Internal Sequence of SGF-1 (40 kDa) Protein

Proteins present in the reverse phase fraction were precipitated with trichloroacetic acid/deoxycholate, and the sediment was dissolved in SDS-PAGE loading buffer. One-tenth of this mixture was electrophoresed to estimate the total yield of SGF-1 by Coomassie Brilliant Blue staining (Fig. 2 B). About 4 µg of the SGF-1 (40 kDa) protein (approximately 100 pmol) and 1 µg of the SGF-1 (41 kDa) protein (25 pmol) were purified. These two proteins together comprised over 85% of the precipitated reverse phase fraction. The entire precipitated reverse phase fraction was loaded onto a SDS-PAGE gel, and the SGF-1 (40 kDa) protein was excised from the gel and digested by trypsin. The SGF-1 digestion products were separated by HPLC, and their sequences were partially determined. Several SGF-1 fragments (21A, 25A, 44A, 8B, and 25B) revealed useful sequences. These peptides are indicated by underlines in Fig. 5 A, and their sequences are listed in the figure legend.

Cloning of SGF-1 cDNA

The partial SGF-1 peptide sequences were compared with a non-redundant protein sequence data base using the Fasta program (13) . The overlapping peptides 21A and 25A were found to be contained within the Drosophila fork head protein (6) . Peptide 8B was very similar to another part of Drosophila fork head (data not shown). We therefore concluded that SGF-1 belongs to the fork head/HNF-3 family (see Refs. 7 and 14).

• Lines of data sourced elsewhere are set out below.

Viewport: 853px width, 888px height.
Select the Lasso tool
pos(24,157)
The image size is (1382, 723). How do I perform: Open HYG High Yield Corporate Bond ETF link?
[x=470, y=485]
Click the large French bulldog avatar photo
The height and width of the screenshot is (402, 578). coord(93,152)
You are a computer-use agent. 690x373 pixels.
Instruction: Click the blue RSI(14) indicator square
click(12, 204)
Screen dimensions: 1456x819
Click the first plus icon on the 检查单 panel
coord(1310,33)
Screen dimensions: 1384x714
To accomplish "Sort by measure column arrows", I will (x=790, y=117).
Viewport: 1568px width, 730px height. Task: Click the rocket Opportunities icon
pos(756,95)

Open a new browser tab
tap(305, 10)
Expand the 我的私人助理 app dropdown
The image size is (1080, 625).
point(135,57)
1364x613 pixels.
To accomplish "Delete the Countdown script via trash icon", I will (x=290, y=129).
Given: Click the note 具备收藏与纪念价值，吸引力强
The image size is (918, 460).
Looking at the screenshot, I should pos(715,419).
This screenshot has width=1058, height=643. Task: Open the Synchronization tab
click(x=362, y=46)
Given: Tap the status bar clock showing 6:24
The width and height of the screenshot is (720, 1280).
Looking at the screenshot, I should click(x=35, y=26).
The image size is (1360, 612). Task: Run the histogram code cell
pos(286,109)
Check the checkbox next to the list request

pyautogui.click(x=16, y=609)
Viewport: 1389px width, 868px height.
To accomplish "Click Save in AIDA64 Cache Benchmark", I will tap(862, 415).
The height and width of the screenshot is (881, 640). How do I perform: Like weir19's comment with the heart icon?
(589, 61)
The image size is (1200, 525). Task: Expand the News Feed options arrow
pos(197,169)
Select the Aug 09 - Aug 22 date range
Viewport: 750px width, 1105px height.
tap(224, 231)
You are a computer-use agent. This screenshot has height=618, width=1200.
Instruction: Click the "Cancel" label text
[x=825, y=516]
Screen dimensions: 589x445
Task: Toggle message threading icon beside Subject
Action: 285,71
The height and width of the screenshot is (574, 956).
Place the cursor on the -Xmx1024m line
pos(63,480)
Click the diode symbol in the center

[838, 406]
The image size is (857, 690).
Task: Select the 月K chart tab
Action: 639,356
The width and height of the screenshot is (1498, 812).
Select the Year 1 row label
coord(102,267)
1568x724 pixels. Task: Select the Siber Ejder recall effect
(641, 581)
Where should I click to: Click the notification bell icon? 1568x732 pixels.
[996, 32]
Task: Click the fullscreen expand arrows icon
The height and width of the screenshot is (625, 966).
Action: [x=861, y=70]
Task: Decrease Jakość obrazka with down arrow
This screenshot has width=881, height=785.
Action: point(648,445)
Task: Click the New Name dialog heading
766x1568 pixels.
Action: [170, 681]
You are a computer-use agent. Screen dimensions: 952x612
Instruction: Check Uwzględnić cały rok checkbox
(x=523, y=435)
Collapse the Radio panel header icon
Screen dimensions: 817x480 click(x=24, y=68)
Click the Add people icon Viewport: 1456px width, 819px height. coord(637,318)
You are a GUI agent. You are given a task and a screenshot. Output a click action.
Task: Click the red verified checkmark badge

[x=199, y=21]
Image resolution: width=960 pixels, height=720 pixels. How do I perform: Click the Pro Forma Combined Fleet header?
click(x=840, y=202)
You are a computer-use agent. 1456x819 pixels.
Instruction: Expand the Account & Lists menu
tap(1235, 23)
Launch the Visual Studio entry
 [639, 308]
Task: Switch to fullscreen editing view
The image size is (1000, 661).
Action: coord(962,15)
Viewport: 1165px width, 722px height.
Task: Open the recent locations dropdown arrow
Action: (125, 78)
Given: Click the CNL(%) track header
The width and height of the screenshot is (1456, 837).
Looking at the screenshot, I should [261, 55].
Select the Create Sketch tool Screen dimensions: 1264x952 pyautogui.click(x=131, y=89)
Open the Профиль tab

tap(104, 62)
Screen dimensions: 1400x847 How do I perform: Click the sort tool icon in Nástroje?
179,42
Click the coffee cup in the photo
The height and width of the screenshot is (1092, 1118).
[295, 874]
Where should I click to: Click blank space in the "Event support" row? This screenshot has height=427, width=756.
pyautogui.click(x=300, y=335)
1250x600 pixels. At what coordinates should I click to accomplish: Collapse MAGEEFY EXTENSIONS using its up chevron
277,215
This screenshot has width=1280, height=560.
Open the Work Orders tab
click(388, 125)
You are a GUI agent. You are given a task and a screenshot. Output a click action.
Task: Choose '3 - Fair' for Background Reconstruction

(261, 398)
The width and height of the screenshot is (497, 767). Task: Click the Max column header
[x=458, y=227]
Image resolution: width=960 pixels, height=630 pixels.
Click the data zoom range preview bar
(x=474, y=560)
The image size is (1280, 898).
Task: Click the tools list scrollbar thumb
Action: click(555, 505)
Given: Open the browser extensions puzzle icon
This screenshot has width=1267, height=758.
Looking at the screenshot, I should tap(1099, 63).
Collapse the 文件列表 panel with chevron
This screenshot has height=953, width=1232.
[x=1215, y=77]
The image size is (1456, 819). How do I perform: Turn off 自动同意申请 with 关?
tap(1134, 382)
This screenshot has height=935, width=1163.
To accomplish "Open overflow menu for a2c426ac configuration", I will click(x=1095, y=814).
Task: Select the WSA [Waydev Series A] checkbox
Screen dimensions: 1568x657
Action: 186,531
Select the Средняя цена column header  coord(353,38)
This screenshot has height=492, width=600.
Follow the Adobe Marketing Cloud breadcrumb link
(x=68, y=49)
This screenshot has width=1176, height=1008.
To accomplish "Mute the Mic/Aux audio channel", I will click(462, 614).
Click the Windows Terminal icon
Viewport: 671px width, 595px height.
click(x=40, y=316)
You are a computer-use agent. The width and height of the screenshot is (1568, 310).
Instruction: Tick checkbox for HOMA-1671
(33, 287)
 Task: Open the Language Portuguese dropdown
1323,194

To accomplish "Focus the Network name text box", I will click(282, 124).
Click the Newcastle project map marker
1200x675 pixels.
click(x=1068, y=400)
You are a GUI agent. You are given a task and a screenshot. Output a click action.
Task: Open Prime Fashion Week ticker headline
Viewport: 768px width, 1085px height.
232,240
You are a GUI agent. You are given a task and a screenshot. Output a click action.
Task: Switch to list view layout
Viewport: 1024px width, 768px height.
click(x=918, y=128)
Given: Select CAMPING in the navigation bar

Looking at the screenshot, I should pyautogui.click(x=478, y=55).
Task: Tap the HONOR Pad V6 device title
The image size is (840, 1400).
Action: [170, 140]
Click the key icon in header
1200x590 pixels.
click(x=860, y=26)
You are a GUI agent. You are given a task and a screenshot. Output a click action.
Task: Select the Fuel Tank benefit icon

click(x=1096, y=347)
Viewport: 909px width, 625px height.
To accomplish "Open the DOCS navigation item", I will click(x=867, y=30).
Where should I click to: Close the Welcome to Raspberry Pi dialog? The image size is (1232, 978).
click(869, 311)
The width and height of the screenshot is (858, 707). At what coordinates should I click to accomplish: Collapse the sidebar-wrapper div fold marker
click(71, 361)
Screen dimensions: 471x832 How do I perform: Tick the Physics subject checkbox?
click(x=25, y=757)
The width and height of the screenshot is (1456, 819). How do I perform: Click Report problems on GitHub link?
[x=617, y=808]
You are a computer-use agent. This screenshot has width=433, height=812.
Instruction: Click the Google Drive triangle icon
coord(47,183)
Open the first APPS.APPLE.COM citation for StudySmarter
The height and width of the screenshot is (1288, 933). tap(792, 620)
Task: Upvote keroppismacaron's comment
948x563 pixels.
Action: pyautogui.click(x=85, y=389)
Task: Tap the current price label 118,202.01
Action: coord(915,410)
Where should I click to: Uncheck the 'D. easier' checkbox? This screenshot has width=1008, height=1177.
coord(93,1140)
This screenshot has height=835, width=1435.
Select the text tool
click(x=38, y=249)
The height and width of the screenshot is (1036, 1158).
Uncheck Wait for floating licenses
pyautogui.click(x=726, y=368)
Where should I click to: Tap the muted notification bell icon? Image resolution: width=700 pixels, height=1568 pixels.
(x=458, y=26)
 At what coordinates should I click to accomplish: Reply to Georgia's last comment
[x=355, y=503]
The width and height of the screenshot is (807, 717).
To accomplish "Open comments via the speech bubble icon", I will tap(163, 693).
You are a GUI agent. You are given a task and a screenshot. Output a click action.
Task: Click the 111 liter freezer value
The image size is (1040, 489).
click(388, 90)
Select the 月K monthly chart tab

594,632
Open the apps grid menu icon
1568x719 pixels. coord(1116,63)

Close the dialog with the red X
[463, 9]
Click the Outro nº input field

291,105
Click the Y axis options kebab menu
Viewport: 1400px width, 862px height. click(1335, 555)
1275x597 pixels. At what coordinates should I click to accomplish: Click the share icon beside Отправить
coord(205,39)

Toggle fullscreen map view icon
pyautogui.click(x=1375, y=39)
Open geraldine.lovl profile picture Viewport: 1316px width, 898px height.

Several members of this family have been recently cloned in our laboratory from a Bombyx embryonic cDNA library.() One of these clones appears to encode several SGF-1 peptides.() This embryonic cDNA clone was used to screen a MSG cDNA library. Over 20 putative positive clones were identified in among approximately 3.5 10plaque-forming units of the unamplified library. 12 of them were isolated, mapped by restriction enzyme digestion and Southern hybridization, and partially sequenced.

The entire 3.1-kb insert of the SGF-1 cDNA 6 clone was sequenced (Fig. 5 A). The sequence revealed a 1047-base pair-long ORF (nucleotides 36-1082), encoding a 38.8-kDa protein that contains all the peptides obtained by the SGF-1 (40 kDa) trypsin digest. The starting AUG codon is preceded by sequence AGCC, which corresponds relatively well with the Drosophila translation start consensus (15) .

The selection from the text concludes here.